Whenever a line in the entries includes the word "shield", copy that line out.

++++

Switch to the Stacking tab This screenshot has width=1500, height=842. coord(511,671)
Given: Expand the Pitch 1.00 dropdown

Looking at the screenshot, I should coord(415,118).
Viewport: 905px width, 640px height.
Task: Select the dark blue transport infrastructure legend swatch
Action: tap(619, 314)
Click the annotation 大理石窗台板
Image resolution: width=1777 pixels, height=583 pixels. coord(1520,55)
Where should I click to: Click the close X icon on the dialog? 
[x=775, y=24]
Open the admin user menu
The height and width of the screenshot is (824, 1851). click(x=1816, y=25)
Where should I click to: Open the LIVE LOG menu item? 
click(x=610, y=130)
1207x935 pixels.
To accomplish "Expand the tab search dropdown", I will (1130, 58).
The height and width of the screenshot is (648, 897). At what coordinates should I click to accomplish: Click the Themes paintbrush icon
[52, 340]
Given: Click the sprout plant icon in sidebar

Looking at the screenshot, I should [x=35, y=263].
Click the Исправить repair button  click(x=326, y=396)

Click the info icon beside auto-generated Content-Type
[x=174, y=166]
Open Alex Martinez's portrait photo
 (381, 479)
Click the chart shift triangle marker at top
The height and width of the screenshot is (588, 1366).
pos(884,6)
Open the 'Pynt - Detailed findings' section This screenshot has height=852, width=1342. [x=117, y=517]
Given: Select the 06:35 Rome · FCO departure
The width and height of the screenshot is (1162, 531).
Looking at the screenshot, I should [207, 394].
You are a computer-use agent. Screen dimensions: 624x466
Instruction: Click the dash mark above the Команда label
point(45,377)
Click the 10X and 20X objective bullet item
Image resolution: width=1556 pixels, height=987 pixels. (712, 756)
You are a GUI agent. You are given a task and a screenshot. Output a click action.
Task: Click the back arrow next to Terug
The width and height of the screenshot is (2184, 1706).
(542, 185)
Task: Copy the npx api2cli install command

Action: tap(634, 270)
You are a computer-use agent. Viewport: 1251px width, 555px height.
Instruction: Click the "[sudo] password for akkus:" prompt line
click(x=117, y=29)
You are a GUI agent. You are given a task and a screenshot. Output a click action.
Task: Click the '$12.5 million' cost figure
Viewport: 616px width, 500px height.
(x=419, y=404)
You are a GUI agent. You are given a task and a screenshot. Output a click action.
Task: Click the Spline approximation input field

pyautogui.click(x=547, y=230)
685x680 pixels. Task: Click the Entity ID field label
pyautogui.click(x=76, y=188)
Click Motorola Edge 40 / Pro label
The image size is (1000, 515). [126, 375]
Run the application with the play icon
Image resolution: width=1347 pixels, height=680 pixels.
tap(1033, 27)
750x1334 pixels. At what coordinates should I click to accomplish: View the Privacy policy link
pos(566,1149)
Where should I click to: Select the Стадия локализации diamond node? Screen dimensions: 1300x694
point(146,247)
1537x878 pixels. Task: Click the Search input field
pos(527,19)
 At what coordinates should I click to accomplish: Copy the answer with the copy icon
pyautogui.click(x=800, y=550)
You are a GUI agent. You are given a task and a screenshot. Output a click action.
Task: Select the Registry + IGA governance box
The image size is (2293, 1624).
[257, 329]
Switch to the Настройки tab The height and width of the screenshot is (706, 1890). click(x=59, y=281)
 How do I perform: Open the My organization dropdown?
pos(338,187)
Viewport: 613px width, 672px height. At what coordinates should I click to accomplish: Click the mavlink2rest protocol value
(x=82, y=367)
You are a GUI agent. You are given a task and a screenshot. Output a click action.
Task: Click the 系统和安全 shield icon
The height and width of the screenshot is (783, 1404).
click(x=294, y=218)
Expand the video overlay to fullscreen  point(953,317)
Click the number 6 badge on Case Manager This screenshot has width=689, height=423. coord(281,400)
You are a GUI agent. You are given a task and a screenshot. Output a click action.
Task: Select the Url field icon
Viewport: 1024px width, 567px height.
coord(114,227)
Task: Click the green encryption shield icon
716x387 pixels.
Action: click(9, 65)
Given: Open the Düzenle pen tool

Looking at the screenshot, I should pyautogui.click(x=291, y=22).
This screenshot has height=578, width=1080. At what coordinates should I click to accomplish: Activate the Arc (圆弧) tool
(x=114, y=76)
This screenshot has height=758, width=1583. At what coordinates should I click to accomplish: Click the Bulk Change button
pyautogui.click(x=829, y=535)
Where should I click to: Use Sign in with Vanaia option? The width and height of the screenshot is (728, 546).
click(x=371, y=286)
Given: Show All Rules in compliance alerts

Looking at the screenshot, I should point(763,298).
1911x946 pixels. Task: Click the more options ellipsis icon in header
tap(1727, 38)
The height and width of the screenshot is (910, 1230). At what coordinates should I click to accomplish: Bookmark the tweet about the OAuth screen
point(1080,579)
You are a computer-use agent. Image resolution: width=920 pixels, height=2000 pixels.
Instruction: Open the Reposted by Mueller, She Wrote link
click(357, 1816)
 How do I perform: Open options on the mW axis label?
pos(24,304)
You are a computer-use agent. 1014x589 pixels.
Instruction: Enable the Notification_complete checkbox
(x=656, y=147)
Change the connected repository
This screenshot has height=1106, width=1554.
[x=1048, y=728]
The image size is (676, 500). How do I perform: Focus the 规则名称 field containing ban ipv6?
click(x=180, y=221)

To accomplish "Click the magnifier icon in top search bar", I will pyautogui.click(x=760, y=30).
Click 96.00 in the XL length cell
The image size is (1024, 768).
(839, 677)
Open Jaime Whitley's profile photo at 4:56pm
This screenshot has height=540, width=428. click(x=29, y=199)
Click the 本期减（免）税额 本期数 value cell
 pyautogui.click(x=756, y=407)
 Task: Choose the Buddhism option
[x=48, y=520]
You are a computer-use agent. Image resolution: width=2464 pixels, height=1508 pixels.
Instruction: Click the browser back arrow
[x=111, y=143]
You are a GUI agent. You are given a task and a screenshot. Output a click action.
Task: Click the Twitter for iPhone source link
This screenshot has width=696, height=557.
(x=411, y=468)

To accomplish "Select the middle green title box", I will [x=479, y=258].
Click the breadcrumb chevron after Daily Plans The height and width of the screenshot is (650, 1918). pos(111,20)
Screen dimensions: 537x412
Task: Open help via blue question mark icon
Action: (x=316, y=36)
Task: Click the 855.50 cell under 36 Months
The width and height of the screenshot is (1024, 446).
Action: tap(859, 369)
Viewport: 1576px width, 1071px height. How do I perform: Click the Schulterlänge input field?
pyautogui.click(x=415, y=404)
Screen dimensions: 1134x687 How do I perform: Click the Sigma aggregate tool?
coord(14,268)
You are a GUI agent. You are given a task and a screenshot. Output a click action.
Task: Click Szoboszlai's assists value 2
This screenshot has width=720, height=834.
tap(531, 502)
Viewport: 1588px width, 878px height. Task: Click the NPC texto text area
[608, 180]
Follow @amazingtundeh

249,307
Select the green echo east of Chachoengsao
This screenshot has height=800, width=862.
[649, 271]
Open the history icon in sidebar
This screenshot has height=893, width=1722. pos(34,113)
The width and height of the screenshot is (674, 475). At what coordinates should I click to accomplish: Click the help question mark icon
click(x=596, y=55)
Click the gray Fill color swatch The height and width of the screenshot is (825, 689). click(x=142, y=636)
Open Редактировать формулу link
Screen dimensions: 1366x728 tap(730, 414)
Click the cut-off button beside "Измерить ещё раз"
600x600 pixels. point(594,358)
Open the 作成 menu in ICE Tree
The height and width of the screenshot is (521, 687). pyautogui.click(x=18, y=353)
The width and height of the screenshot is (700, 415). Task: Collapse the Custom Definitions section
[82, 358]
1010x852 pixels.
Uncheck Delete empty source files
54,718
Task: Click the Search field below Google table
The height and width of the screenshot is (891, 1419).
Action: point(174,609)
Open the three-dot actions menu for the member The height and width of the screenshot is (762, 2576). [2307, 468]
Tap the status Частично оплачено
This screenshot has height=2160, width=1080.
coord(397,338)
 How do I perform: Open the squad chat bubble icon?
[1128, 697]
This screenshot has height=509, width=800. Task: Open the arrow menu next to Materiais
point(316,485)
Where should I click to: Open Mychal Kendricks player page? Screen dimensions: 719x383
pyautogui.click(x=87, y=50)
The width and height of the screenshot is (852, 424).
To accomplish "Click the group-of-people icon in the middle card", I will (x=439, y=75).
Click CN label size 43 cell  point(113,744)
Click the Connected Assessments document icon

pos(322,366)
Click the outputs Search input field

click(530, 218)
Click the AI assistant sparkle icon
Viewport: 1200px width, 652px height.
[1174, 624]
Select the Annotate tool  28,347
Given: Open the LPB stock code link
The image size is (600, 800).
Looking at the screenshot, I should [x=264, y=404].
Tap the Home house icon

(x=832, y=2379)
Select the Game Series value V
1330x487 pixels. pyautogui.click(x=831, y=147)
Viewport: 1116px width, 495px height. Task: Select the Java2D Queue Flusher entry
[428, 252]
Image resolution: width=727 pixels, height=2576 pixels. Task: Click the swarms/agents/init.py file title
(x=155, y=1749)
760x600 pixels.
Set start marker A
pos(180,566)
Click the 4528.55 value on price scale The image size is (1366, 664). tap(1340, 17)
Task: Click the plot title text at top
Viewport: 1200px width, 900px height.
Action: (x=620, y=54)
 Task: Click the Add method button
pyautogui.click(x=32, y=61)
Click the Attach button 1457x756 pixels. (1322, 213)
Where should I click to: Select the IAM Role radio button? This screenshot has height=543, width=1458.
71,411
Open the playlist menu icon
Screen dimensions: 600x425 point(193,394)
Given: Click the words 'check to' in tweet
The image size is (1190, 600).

++++

Response area:
Task: Click the 系统和安全 shield icon
Task: Click the green encryption shield icon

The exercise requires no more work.